## TRY IT
Would you print, word for word, only the lines running from the line with "SPECTRA SYMBOL (1000, 666)" to the last line of the entries, without the pictures?

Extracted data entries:
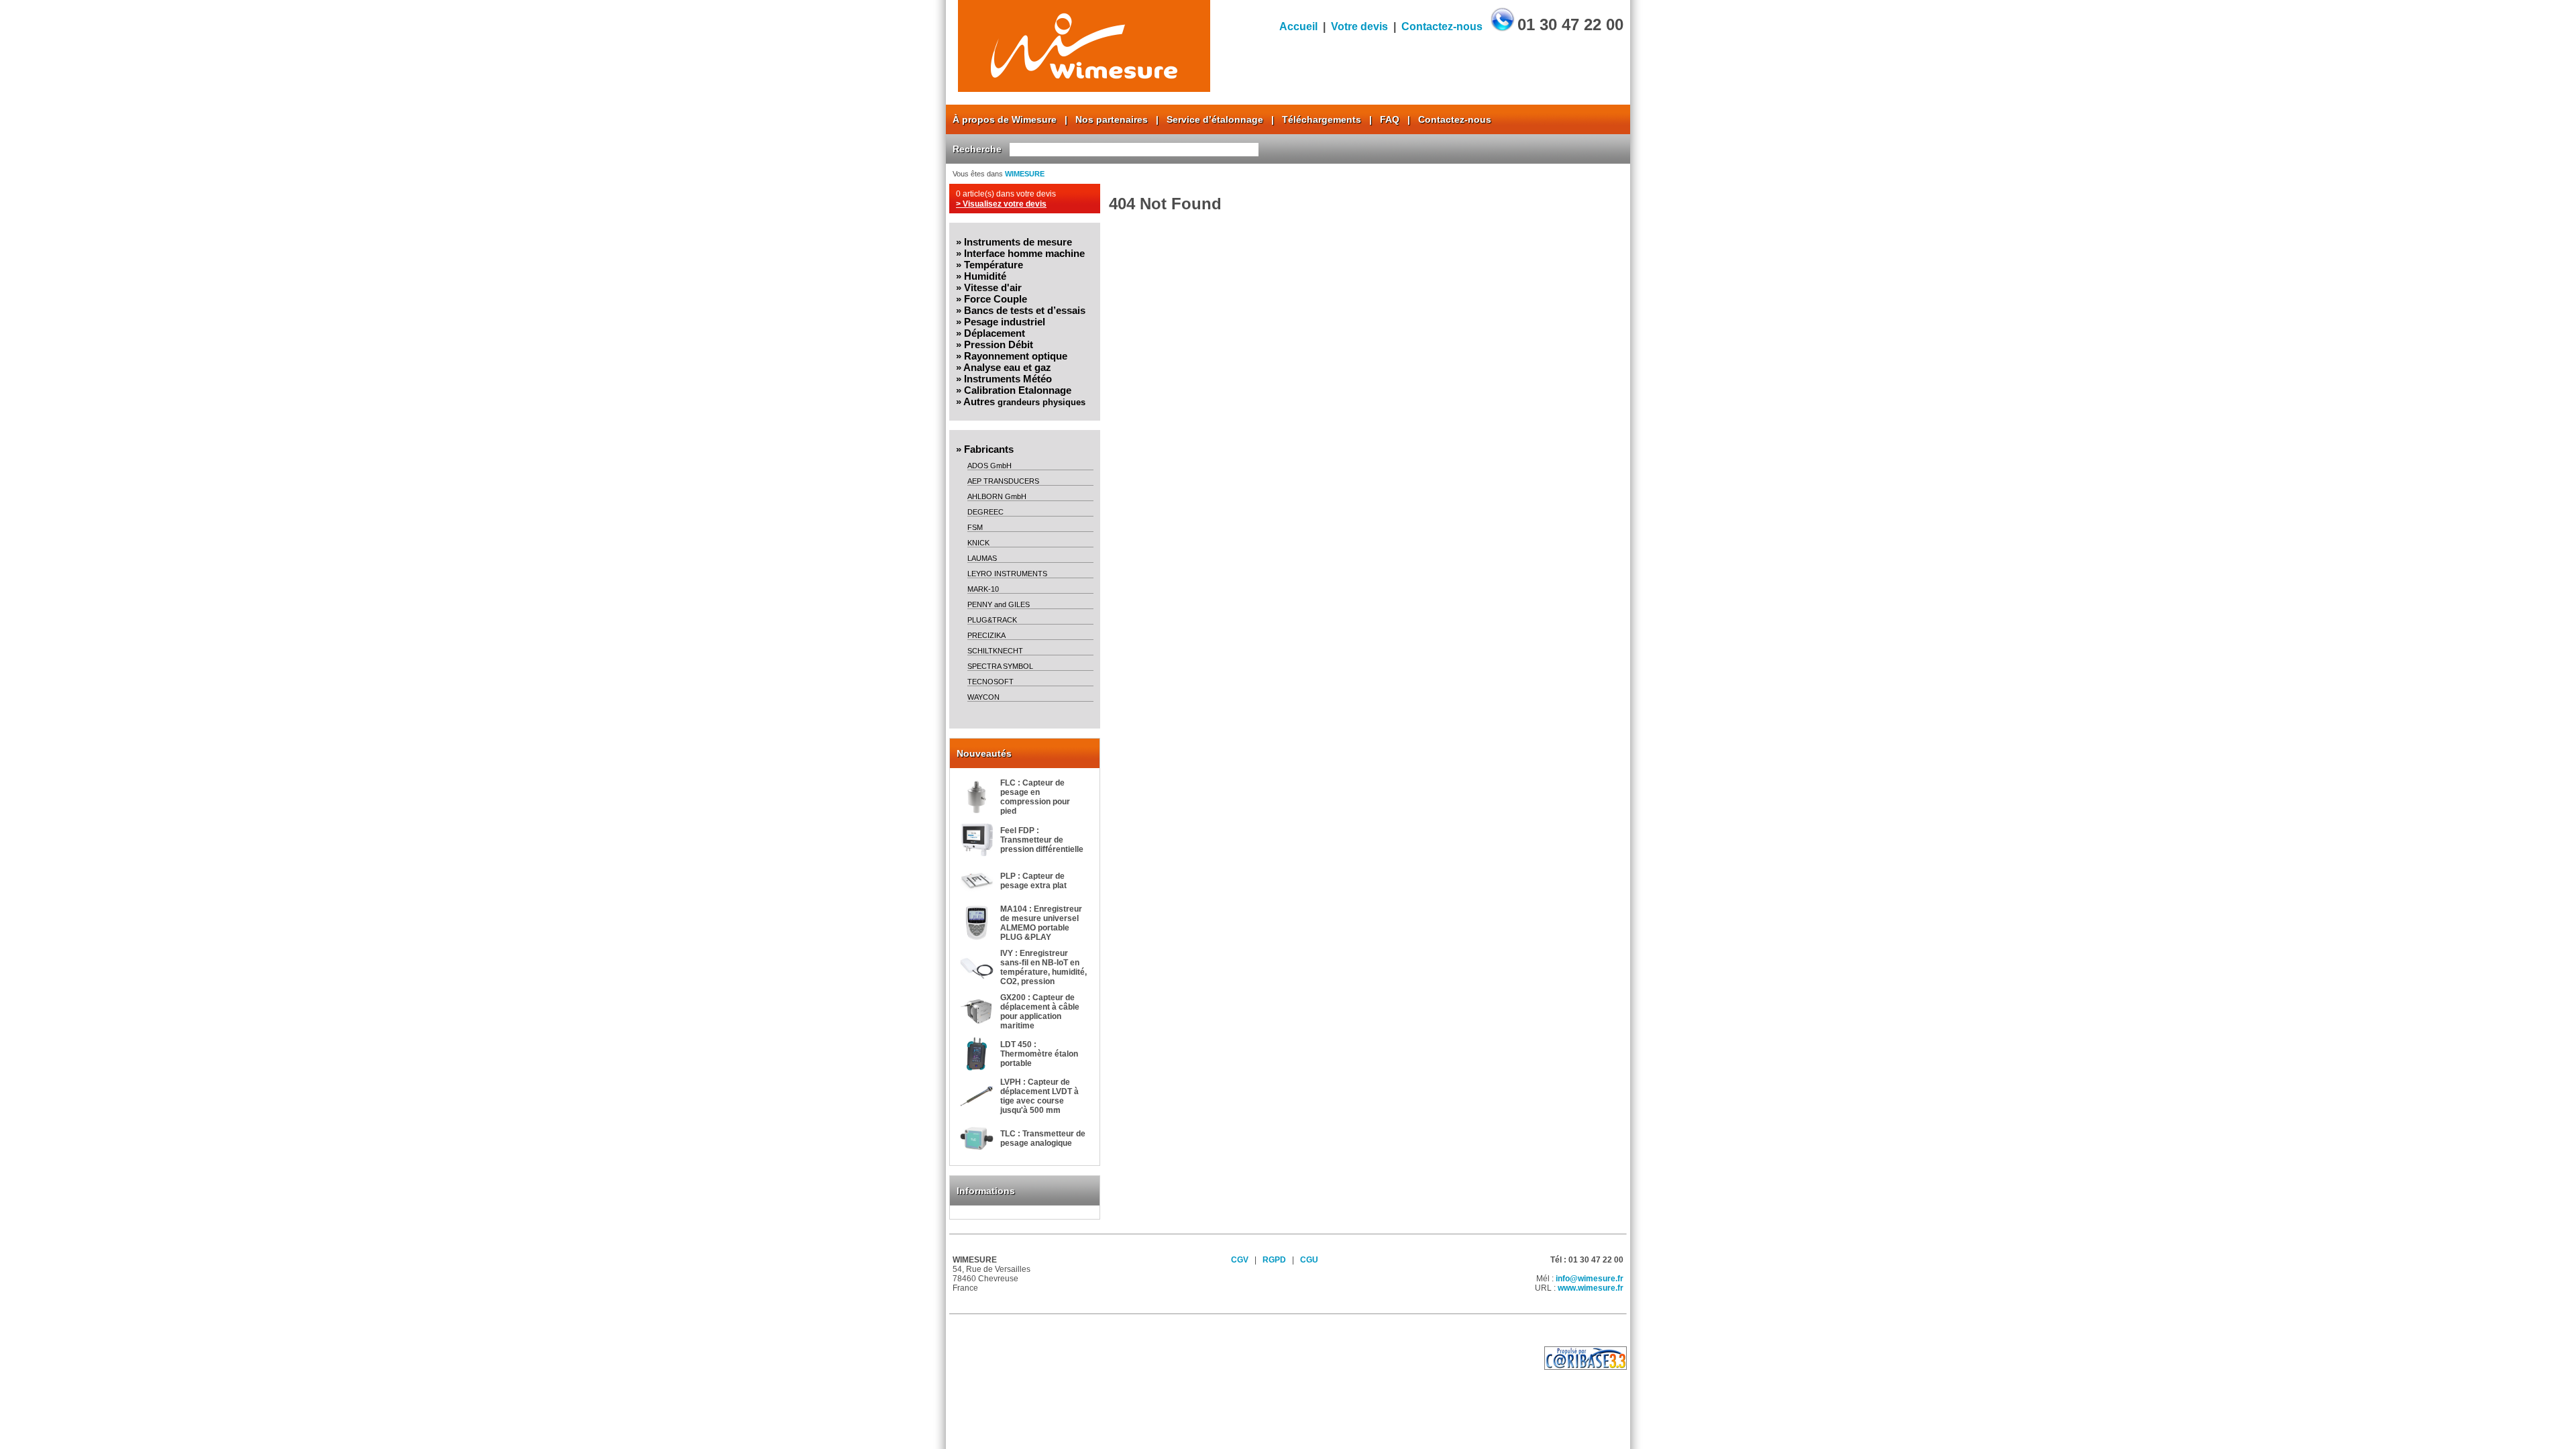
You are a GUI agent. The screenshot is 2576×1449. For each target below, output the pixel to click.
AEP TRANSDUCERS (1003, 481)
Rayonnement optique (1015, 356)
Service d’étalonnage (1215, 119)
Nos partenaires (1111, 119)
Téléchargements (1321, 119)
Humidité (985, 276)
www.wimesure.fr (1590, 1288)
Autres (1024, 401)
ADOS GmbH (989, 466)
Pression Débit (998, 344)
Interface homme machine (1024, 253)
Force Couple (995, 299)
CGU (1309, 1260)
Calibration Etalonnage (1017, 390)
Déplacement (994, 333)
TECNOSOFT (990, 682)
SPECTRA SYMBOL (1000, 666)
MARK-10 (983, 589)
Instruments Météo (1008, 378)
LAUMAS (982, 558)
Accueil (1298, 26)
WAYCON (983, 697)
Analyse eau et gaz (1007, 367)
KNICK (978, 543)
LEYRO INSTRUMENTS (1007, 574)
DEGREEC (985, 512)
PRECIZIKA (986, 635)
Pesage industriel (1004, 321)
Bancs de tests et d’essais (1024, 310)
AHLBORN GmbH (996, 496)
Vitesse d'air (993, 287)
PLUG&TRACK (992, 620)
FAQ (1389, 119)
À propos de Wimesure (1005, 119)
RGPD (1274, 1260)
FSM (975, 527)
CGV (1239, 1260)
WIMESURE (1024, 174)
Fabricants (989, 449)
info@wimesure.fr (1589, 1278)
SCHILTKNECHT (995, 651)
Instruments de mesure (1018, 242)
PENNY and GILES (998, 604)
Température (993, 264)
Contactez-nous (1442, 26)
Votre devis (1359, 26)
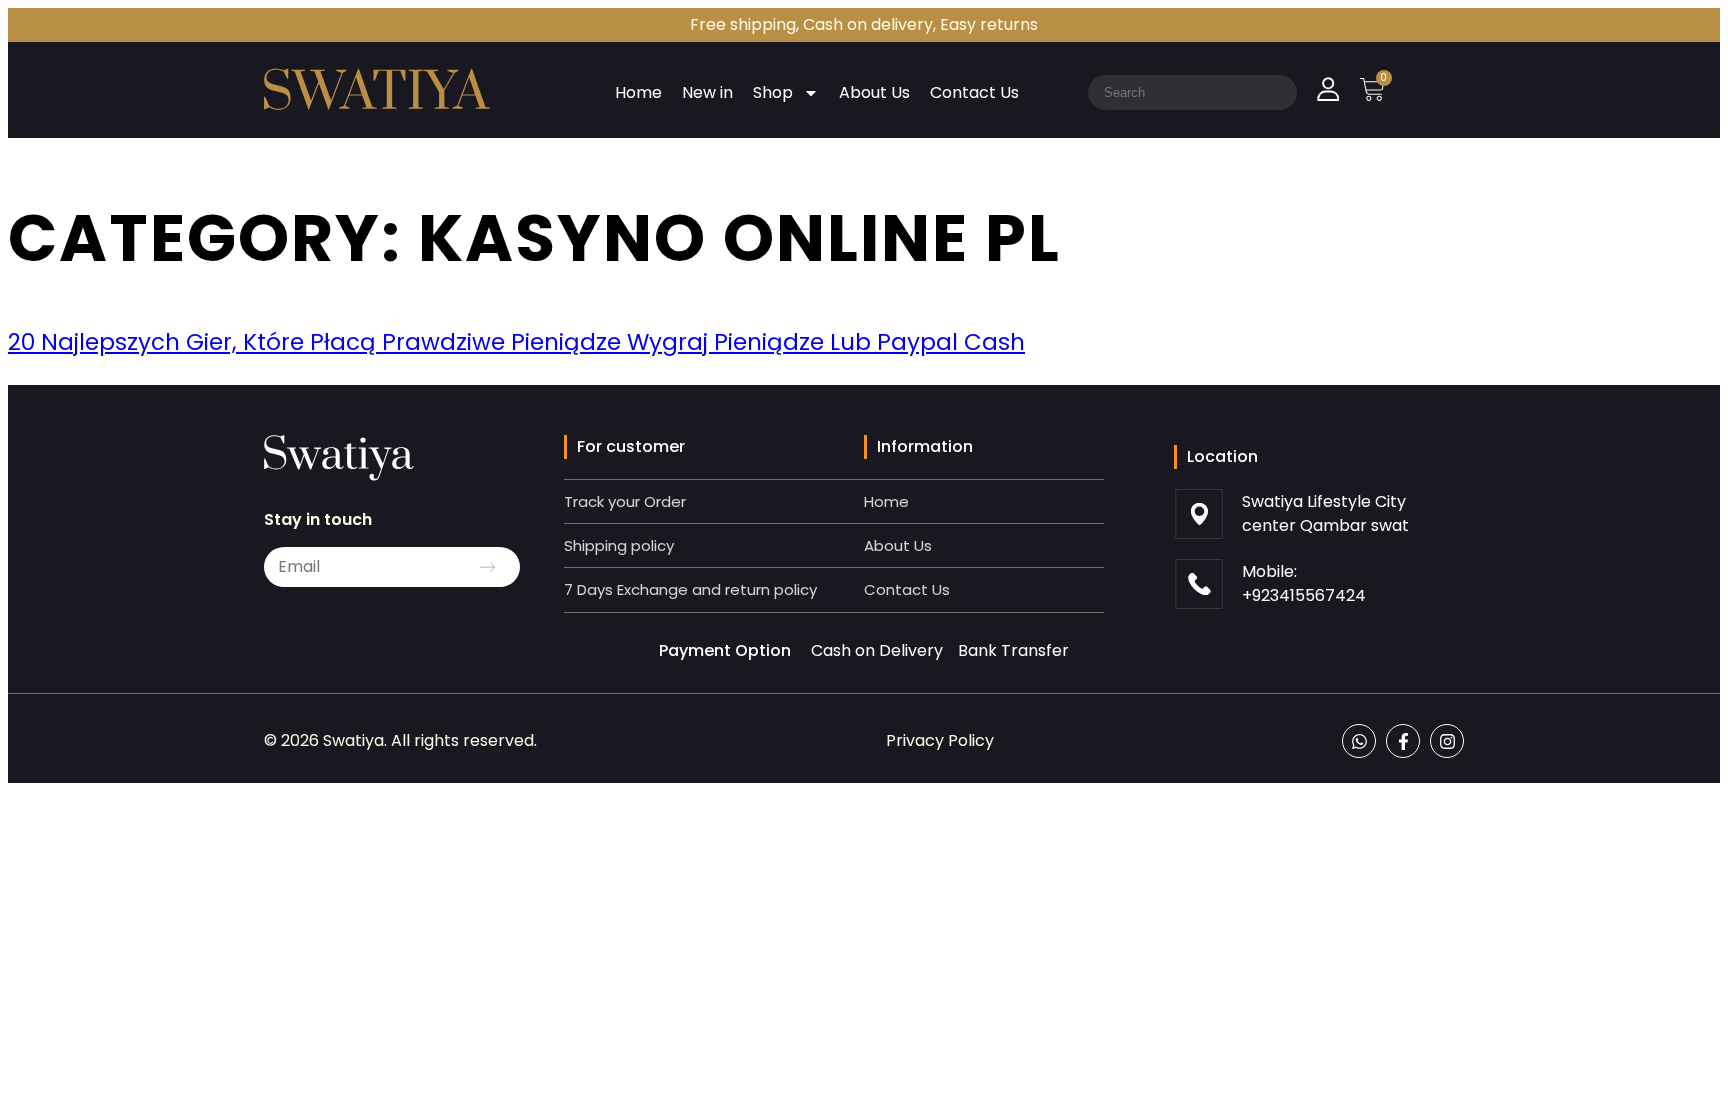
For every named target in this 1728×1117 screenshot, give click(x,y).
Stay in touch (318, 519)
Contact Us (974, 92)
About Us (874, 92)
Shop (773, 92)
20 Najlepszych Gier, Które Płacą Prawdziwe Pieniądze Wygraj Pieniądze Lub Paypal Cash (516, 342)
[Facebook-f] (1403, 741)
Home (638, 92)
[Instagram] (1447, 741)
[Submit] (488, 567)
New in (707, 92)
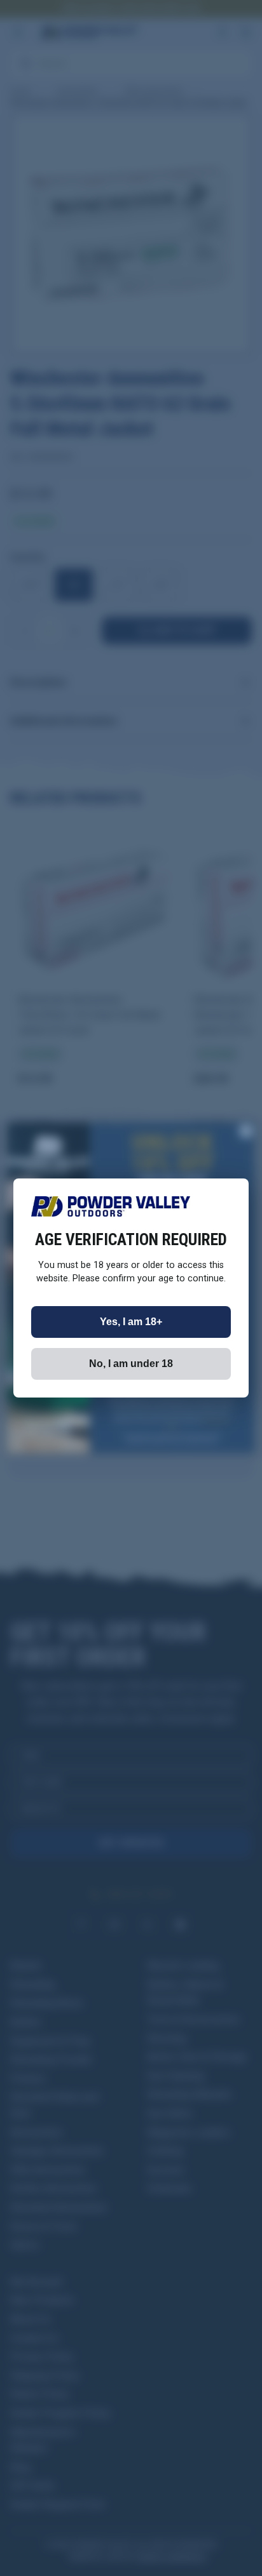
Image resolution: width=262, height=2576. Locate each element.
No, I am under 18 (131, 1363)
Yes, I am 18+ (131, 1321)
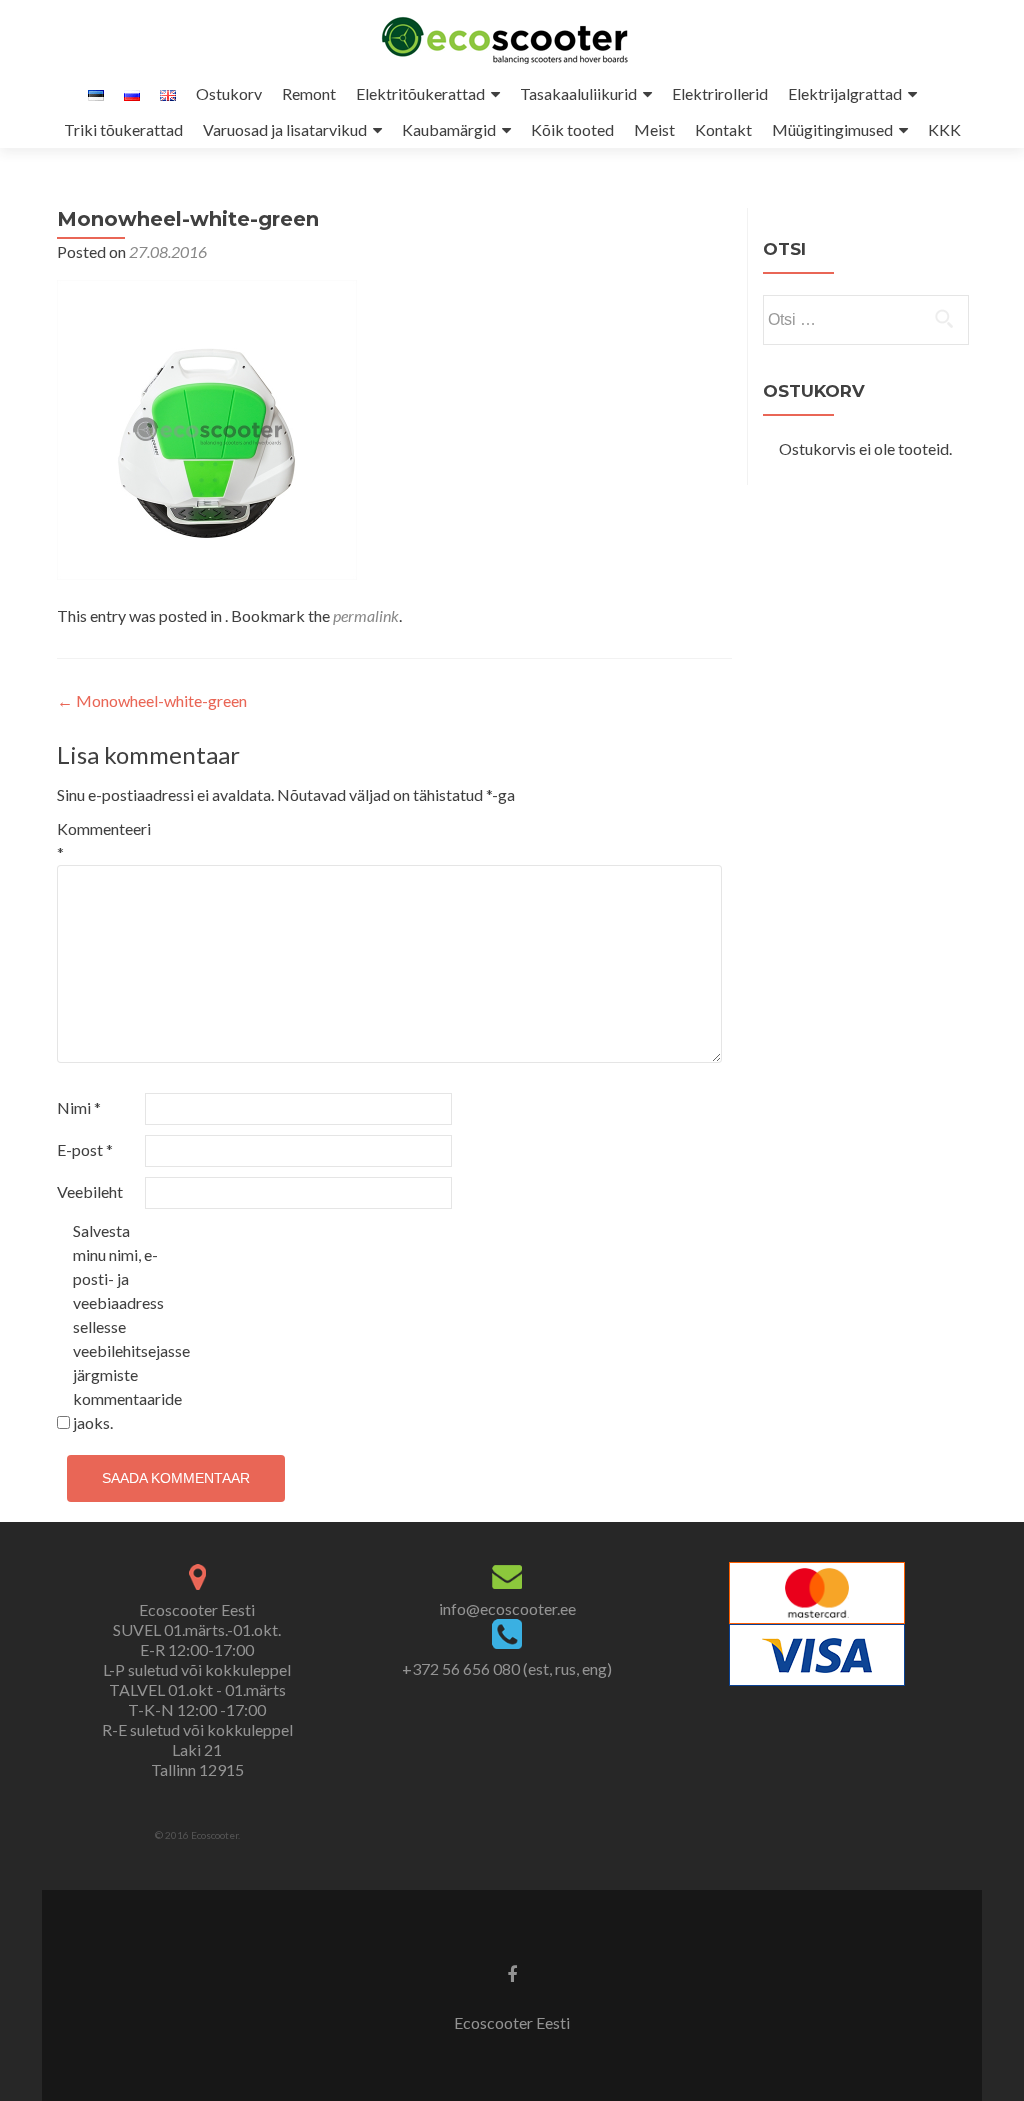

## ANSWER SPACE
SPECTRA SYMBOL (1000, 666)
MARK-10 (983, 589)
Instruments Météo (1008, 378)
LAUMAS (982, 558)
Accueil (1298, 26)
WAYCON (983, 697)
Analyse eau et gaz (1007, 367)
KNICK (978, 543)
LEYRO INSTRUMENTS (1007, 574)
DEGREEC (985, 512)
PRECIZIKA (986, 635)
Pesage industriel (1004, 321)
Bancs de tests et d’essais (1024, 310)
AHLBORN GmbH (996, 496)
Vitesse d'air (993, 287)
PLUG&TRACK (992, 620)
FAQ (1389, 119)
À propos de Wimesure (1005, 119)
RGPD (1274, 1260)
FSM (975, 527)
CGV (1239, 1260)
WIMESURE (1024, 174)
Fabricants (989, 449)
info@wimesure.fr (1589, 1278)
SCHILTKNECHT (995, 651)
Instruments de mesure (1018, 242)
PENNY and GILES (998, 604)
Température (993, 264)
Contactez-nous (1442, 26)
Votre devis (1359, 26)
For every named target in this 1728×1117 screenshot, give click(x,y).
Stay in touch (318, 519)
Contact Us (974, 92)
About Us (874, 92)
Shop (773, 92)
20 Najlepszych Gier, Które Płacą Prawdziwe Pieniądze Wygraj Pieniądze Lub Paypal Cash (516, 342)
[Facebook-f] (1403, 741)
Home (638, 92)
[Instagram] (1447, 741)
[Submit] (488, 567)
New in (707, 92)
Image resolution: width=262, height=2576. Locate each element.
No, I am under 18 (131, 1363)
Yes, I am 18+ (131, 1321)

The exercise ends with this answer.